The doctrine of judicial estoppel is flexible in its application, but is generally applied when three circumstances are met: "(1) the party against whom judicial estoppel is sought has asserted a legal position which is plainly inconsistent with a prior position; (2) a court accepted the prior position; and (3) the party did not act inadvertently." Love v. Tyson Foods, Inc., 677 F.3d 258, 261 (5th Cir. 2012) (internal quotation marks omitted). Still, the doctrine is an equitable one, "`invoked by a court at its discretion,' and "different considerations `may inform the doctrine's application in specific factual contexts.' Reed v. City of Arlington, 650 F.3d 571, 574 (5th Cir. 2011) (en banc) (quoting New Hampshire v. Maine, 532 U.S. 742, 749-51 (2001)). Here, although Defendants' proposed construction tracks the language of the Travelocity court's provisional order, the Court declines to hold Global Sessions is judicially estopped from challenging that construction. The Travelocity court did not adopt Global Sessions's proposed construction, it drafted its own construction. It incorporated the term "outdated," but not the term "old," which Global Sessions had also proposed.
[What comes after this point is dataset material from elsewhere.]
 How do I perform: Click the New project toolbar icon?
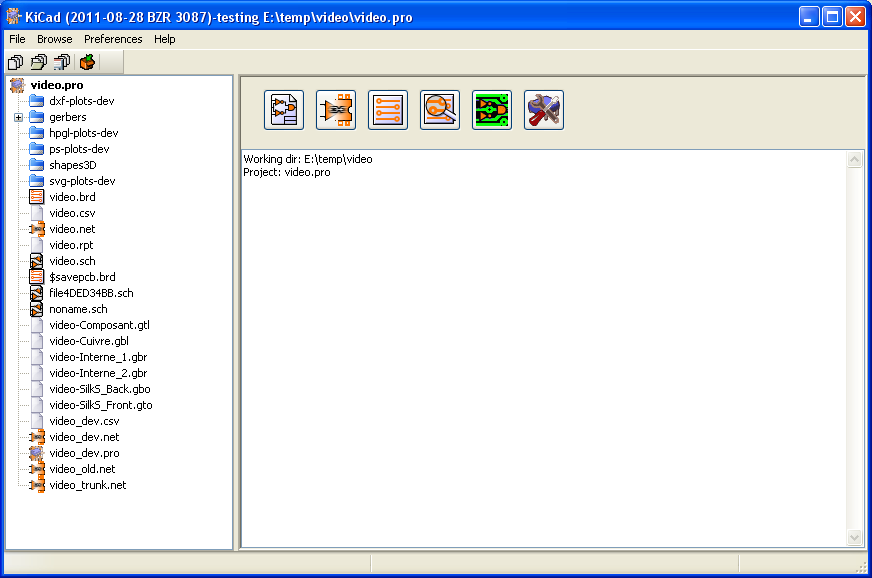coord(15,62)
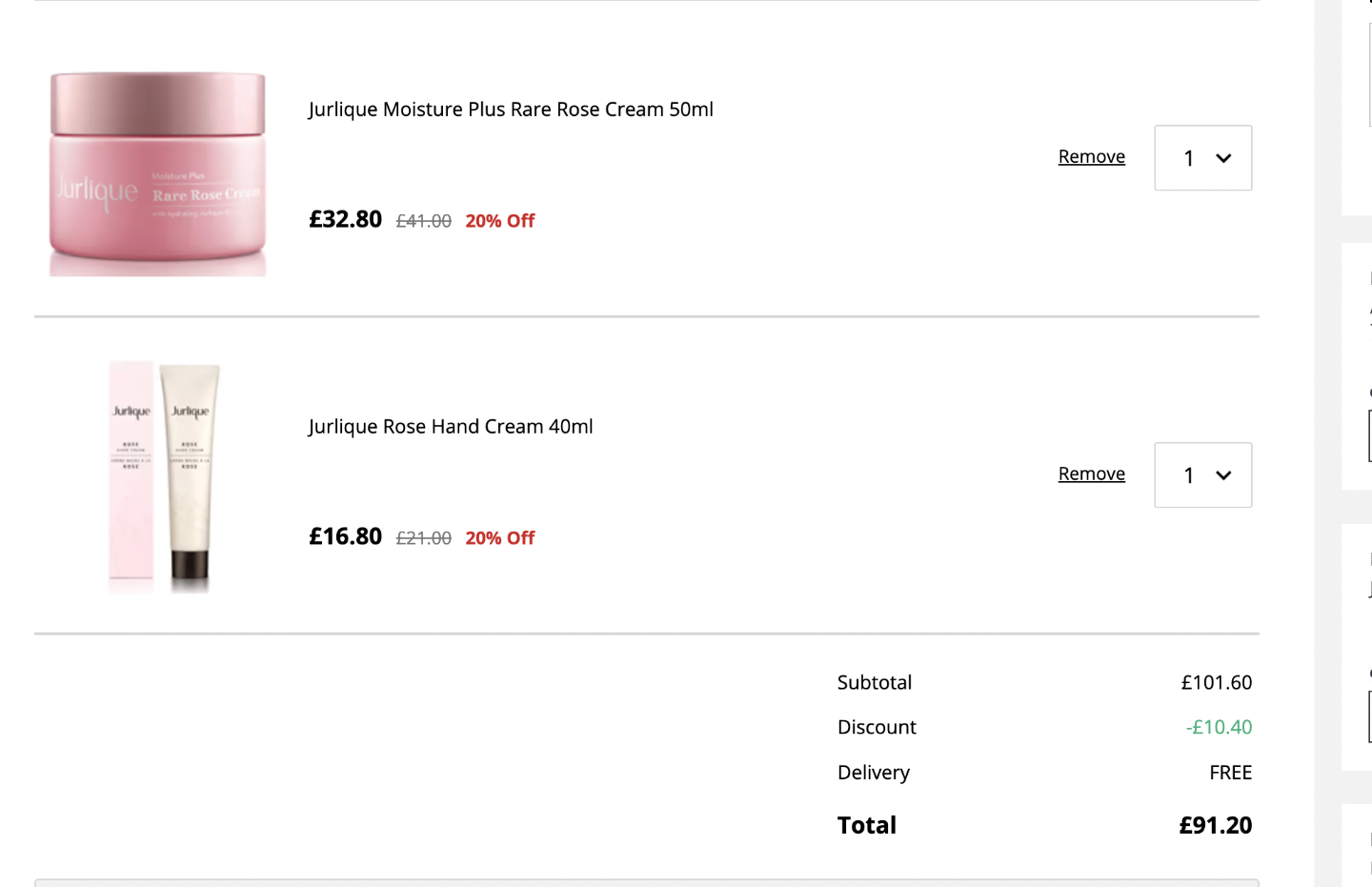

The court's provisional construction also said nothing about the preexisting nature of the data, which was also part of Global Sessions's construction. Additionally, the provisional order was expressly open to reconsideration, which never occurred because the parties settled before a final order was entered. That provisional construction is not binding on anyone. Moreover, the parties in this case both used the court's provisional order as a sword and a shield, touting it as persuasive authority when constructions lined up but dismissing it as unpersuasive when advancing a different construction. See Markman Tr. [#51], at 6 (Special Master Bayer: "I'm just shocked that both sides find [the provisional order] incredibly authoritative on some terms and totally bunk on other terms."). Based on the record before this Court, which includes unchallenged expert testimony not presented to the Travelocity court, Global Sessions should not be estopped from assisting the Court in construing this claim term without the use of ill-defined terms like "outdated." These objections are OVERRULED.
The parties' objections to the Special Master's recommended constructions are OVERRULED IN PART and SUSTAINED IN PART, as described in this order, and the Special Master's recommended constructions are ACCEPTED AS MODIFIED.